Use polyglot persistence, but here’s a common relational + NoSQL mix:

  • User
    • id (UUID)
    • email, password_hash
    • name, addresses (JSONB or separate table)
    • created_at, last_login
  • Product (Catalog service)
    • id (UUID)
    • sku, name, description
    • category_id, brand
    • variants [] → {variant_id, attributes: {color, size}, price, cost}
    • images [], metadata (JSONB)
  • Inventory (Inventory service)
    • product_variant_id
    • warehouse_id
    • available_quantity
    • reserved_quantity
    • total_quantity
  • Cart (Redis hash or document)
    • cart_id (session/user_id)
    • items [] → {product_variant_id, quantity, unit_price_at_add}
    • applied_coupons []
    • totals (subtotal, tax, shipping, discount, grand_total)
  • Order (Order service – often event-sourced or with audit trail)
    • order_id
    • user_id
    • status (Pending → Paid → Shipped → Delivered → Cancelled)
    • items [] → {variant_id, quantity, price_snapshot, tax}
    • shipping_address, billing_address
    • payment_method, payment_id
    • totals, created_at, updated_at
  • Payment
    • payment_id
    • order_id
    • amount, currency
    • status (Pending, Authorized, Captured, Refunded)
    • gateway_response (JSON)

For high-audit domains (orders, payments), Event Sourcing stores events like OrderCreated, ItemAdded, PaymentSucceeded instead of mutating state directly.
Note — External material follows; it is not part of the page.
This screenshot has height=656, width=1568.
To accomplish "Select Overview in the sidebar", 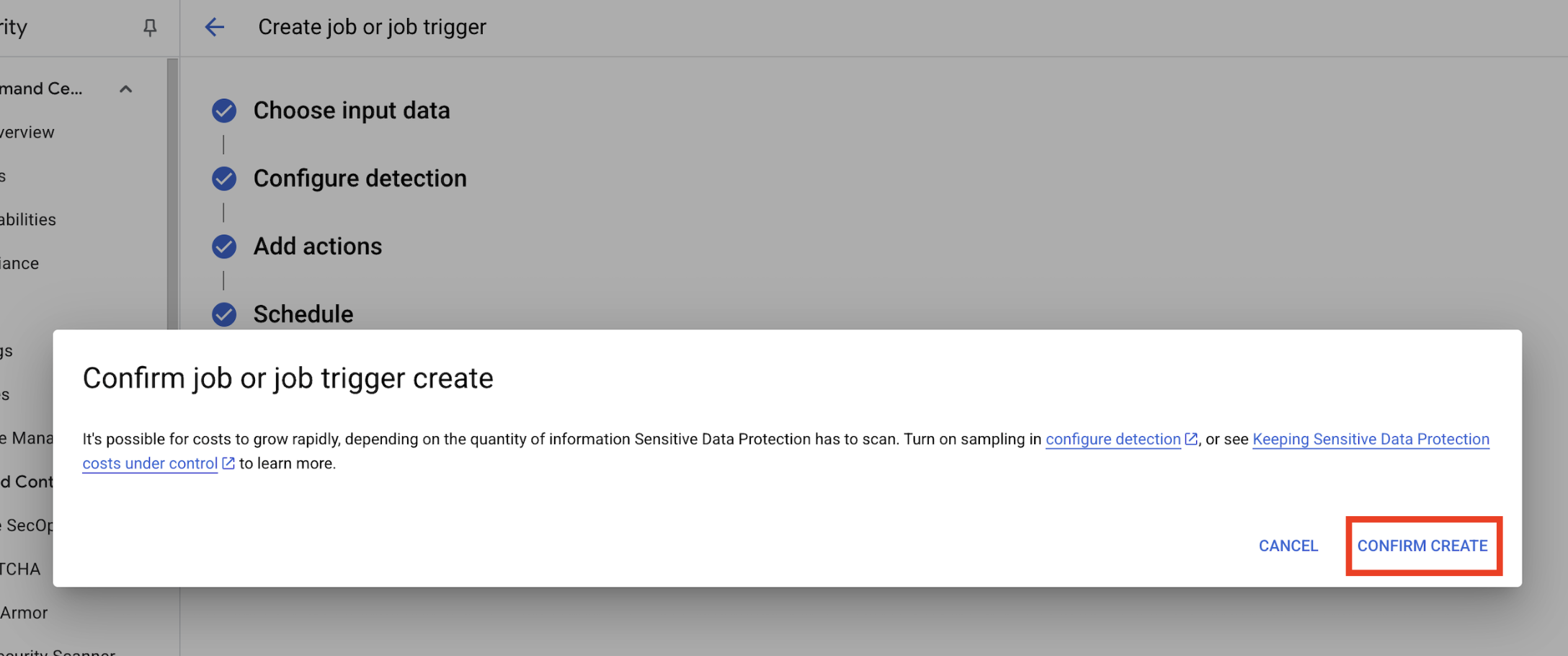I will [x=27, y=132].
API Design Choices and Best Practices

In 2026, most e-commerce backends use a hybrid approach:

  • External / Client-Facing APIsGraphQL (flexible queries for frontend, mobile, personalization) or REST (simpler caching, broader tooling)
  • Internal Service-to-ServicegRPC (performance, streaming, strong typing with Protobuf)
  • Public / Partner APIsREST + OpenAPI spec for discoverability

GraphQL (Apollo Federation or standalone) shines for:

  • Product detail pages (fetch product + variants + reviews + related in one query)
  • Cart & checkout (avoid over-fetching)

REST remains strong for:

  • Simple CRUD endpoints
  • Webhook receivers
  • Third-party integrations

Key Endpoints Examples (REST style for illustration):

  • CatalogGET /products?category=electronics&sort=price-desc&page=1&limit=20GET /products/{id} (with variants & pricing) POST /products (admin only)
  • SearchGET /search?q=wireless+headphones&facet=brand:Apple,Sony&minPrice=50
  • CartPOST /carts/{cartId}/items → {variantId, quantity} PATCH /carts/{cartId} → apply coupon GET /carts/{cartId}
  • Checkout / OrdersPOST /orders (from cartId + shipping + payment intent) GET /orders/{orderId}GET /orders?userId=xxx&status=shipped
  • Inventory (internal) gRPC: ReserveInventory(request: ReserveRequest) returns (ReserveResponse)

Best Practices 

  • Versioning: /v1/ in path or headers; avoid breaking changes
  • Authentication: JWT or OAuth2; API keys for partners
  • Rate Limiting & Throttling: Protect against abuse (especially cart/add-to-cart)
  • Idempotency: Keys for payment & order creation
  • Error Handling: Consistent JSON errors (RFC 7807 style)
  • Caching: ETags, Redis for carts, CDN/edge for catalog
  • Observability: OpenTelemetry traces, metrics for latency & error rates
  • Async for Heavy Work: Use sagas/compensating transactions for checkout (e.g., reserve inventory → capture payment → confirm order)

Implementation Tips

  • Start with a modular monolith if your team is small—extract to microservices later.
  • Use CQRS for read-heavy paths (materialized views in Elasticsearch for search/browse).
  • Implement Sagas or Choreography for distributed transactions (e.g., Order Placement Saga).
  • Secure payment flows: PCI compliance, never store cards—use tokens.
  • Test chaos (network delays, service failures) and load test checkout peaks.

This modular, event-aware backend powers everything from small shops to platforms handling millions of orders. Focus first on Catalog → Cart → Checkout → Orders → Inventory as the critical path—then expand with personalization, promotions, and fulfillment.